Medsafe has clarified its surgical mesh ban statement from last year allaying fears of a ban on mid-urethral slings used to treat stress urinary incontinence.
In a press release on 11 December, Medsafe listed 29 mesh products used in urogynaecological surgery for which it was taking regulatory action to effectively remove them from supply and limit their use.
The Medsafe statement explained its response to an Australian review of the safety of mesh would be “effectively a limit on the supply of mesh for the repair of pelvic organ prolapse and stress urinary incontinence rather than a limit on use of surgical mesh for other types of surgery”.
Urological and gynaecological surgeons widely interpreted this as including a ban on the use of mid urethral slings for stress urinary incontinence, as well as transvaginal mesh for pelvic organ prolapse.
However, in a statement released 31 January, Medsafe clarified that its regulatory action had only resulted in 16 transvaginal mesh products used solely for pelvic organ prolapse and one single incision mini-urethral sling for stress incontinence being removed from the market.

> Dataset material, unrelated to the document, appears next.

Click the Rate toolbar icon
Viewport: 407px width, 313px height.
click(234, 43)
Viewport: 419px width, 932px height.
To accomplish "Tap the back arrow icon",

Medsafe group manager Chris James says of the 12 remaining products, those with dual pelvic prolapse and stress urinary incontinence use had or would have their instructions amended to stipulate they can no longer be used for pelvic organ prolapse; others will or already have changed their safety information to add risk warnings and emphasise the need for informed consent.
Medsafe will continue to monitor the use of mesh, Mr James says.
"Work on a registry of all mesh implants is continuing, including a cost benefit analysis which is continuing to be progressed following the regulatory action."